Disciplinada, brillante y sensible, así la recuerdan quienes la conocieron como amiga o maestra. Virginia dedicó uno de sus libros más emblemáticos a “las mujeres que viven el periódico abandono de su hombre o que lloran su muerte. Madres que conciben, gestan y paren en tugurios. Madres todas que ganan el pan, que lo multiplican en la boca de sus hijos hambreados. Para vosotras, mi trabajo y mi fe sin límites”. En 2016, se convirtió en la imagen del billete de $10.000.

Mario Galán Gómez (1910-2000) y Luis Carlos Galán (1943-1989)

Como ‘Un hombre hecho por sí mismo’, así define a este santandereano su biografía. Dedicó varios años de su vida al partido Liberal, y muchos más a la creación y dirección de empresas como Terpel o Monómeros de Colombia. Fue gerente de Ecopetrol y desde allí lideró la reconversión de la refinería de Barrancabermeja a patrimonio nacional cuando se echó para atrás el acuerdo con la Petrol Oil Company de la Concesión de Mares. Por su idea y su gestión se creó la Universidad Industrial de Santander – UIS. 

Es además el padre de Luis Carlos Galán, recordado como el candidato presidencial que se proponía rehacer el pacto entre ética y política, ideal que quedó truncado al ser asesinado el 18 de agosto de 1989. 

Antonia Santos Plata (1782-1819)

Foto: Instituto Municipal de Cultura y Turismo de El Socorro.

Imborrable de la memoria popular santandereana, es una de las pocas mujeres que se ganó el título de heroína en la crónica de los historiadores. Apoyó estratégica y financieramente a las guerrillas anticoloniales organizadas en Cincelada, Riachuelo y Encino, en apoyo a la lucha patriótica liderada por Bolívar, pero encendida en estas tierras desde la Insurrección Comunera, y que a la postre fue el preámbulo de la misma rebeldía y descontento. 

Tras su captura, en abril de 1819, fue llevada a El Socorro, durante el juicio le propusieron un tentador canje: delatar a sus amigos a cambio de su vida. Eligió el patíbulo. Murió a los 37 años, no sin antes amarrarse por decencia las faldas a los tobillos, para evitar que en el holocausto de la muerte se levantaran y despertaran la curiosidad de los morbosos. 

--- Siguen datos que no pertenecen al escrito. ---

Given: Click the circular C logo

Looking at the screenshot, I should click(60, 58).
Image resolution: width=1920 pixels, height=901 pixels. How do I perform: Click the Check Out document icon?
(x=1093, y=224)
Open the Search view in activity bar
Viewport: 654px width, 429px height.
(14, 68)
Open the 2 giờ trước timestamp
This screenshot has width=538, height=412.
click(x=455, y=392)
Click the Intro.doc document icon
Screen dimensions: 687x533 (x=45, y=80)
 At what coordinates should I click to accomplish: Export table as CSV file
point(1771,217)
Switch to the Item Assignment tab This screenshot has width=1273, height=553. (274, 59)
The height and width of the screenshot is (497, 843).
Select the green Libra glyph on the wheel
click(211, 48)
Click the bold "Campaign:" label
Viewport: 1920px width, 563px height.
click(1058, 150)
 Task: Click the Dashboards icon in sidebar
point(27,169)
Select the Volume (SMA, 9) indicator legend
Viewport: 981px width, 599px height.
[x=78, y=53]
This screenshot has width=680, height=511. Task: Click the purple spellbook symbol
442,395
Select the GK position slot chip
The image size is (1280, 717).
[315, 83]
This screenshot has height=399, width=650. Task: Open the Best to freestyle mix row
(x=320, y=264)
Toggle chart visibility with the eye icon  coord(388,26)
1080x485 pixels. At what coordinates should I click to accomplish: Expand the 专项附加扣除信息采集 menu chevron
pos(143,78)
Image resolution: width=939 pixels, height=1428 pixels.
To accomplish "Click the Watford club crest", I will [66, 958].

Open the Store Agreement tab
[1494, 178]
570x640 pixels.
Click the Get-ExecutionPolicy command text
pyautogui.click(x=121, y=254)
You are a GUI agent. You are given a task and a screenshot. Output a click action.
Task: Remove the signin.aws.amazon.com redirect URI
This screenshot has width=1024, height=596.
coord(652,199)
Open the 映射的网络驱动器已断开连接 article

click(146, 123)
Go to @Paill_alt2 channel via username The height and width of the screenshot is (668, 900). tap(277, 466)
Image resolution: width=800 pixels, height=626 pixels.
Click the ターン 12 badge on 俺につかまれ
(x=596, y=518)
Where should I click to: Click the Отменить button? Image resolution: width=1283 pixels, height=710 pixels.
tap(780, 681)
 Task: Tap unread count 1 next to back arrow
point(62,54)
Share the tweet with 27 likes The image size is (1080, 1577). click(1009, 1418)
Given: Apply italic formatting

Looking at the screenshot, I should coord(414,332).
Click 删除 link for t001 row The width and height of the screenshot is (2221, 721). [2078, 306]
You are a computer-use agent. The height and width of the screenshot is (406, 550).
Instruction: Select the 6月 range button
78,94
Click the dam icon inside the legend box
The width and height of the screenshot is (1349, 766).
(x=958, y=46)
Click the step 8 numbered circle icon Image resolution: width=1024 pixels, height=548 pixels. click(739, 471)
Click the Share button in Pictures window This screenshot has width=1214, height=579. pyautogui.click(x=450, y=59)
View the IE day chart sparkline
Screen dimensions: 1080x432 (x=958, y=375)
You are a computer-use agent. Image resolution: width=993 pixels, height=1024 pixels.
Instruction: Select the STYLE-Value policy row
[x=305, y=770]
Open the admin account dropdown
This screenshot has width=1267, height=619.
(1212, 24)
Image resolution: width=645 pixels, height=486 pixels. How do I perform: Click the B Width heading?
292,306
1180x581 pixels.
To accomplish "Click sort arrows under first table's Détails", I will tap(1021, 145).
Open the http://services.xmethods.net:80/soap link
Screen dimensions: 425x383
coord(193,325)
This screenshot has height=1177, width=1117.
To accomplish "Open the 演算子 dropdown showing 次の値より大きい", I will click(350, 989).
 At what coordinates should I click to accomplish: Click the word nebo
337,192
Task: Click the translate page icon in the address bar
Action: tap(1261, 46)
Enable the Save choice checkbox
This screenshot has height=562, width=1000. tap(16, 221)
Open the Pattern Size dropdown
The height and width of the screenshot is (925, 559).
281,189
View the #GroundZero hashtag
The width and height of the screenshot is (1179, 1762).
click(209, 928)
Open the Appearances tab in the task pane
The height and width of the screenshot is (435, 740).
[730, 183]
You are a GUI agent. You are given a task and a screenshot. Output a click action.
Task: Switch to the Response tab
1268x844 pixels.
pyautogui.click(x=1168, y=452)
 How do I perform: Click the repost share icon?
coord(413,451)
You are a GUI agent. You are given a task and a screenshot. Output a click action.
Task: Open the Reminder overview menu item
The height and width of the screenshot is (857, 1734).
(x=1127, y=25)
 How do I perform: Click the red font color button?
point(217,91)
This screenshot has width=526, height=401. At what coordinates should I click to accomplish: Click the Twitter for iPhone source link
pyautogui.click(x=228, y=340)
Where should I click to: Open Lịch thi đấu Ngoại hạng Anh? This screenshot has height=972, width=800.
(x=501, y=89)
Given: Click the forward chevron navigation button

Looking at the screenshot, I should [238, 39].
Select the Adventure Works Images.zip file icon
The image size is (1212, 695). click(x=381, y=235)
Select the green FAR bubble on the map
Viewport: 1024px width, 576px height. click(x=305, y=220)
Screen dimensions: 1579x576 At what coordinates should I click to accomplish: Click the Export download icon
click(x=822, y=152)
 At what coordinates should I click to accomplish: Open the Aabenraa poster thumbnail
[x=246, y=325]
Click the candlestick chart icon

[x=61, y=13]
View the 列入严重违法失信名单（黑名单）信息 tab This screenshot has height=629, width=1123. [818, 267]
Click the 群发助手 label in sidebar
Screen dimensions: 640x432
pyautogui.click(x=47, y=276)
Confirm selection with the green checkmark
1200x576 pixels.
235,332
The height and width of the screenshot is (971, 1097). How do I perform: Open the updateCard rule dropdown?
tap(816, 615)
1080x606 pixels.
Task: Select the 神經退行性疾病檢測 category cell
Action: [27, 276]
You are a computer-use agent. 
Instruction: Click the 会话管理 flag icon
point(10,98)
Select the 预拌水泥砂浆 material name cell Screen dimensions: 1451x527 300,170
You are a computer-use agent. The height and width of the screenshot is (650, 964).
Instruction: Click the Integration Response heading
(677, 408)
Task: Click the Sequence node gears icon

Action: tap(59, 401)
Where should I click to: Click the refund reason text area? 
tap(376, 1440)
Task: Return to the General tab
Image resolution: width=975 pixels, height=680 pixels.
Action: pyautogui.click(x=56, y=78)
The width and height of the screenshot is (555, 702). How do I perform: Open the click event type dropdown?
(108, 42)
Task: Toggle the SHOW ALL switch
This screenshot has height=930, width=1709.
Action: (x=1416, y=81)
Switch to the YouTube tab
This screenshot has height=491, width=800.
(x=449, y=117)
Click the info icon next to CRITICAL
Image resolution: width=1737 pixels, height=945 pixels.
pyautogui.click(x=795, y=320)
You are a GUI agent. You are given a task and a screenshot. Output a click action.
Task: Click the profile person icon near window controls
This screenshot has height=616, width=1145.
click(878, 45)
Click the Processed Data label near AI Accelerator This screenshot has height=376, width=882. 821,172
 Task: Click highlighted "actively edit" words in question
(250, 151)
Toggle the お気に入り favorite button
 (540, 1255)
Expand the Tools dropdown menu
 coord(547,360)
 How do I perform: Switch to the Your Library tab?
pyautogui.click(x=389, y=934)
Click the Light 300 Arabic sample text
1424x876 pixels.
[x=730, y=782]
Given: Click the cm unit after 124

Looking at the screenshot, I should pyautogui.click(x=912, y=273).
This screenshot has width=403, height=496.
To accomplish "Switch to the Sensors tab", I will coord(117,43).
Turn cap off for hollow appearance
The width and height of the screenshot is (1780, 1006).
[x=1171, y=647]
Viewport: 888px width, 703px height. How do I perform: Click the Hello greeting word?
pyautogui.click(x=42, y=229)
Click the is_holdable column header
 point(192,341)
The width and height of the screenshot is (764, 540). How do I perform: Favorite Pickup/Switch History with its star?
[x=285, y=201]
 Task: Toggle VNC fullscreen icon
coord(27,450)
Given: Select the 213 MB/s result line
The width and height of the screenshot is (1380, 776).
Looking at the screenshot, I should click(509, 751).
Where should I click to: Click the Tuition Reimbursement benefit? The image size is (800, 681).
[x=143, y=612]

José Antonio Galán (1749-1782)

Foto: Instituto Municipal de Cultura y Turismo de El Socorro.

José Antonio Galán es símbolo de la rebeldía contra la injusticia, protagonista de la Insurrección Comunera que puede ser considerada el primer alzamiento contra la Corona Española en tierras americanas. Aseguran algunos historiadores que, a diferencia de los demás comuneros, sí consideraba este movimiento como una oportunidad plena para la liberación más allá del simple reformismo que se traslucía en la consigna “Viva el rey, y abajo el mal gobierno”, comparable con el inca Tupac Amaruc en sus creencias. 

La sentencia cruel de esparcir su cuerpo descuartizado por varios lugares del país, que incluyó fuera “asolada su casa y sembrada de sal para que de esta manera se dé olvido a su infame nombre”, no consiguió extinguir la llama que encendió su legado.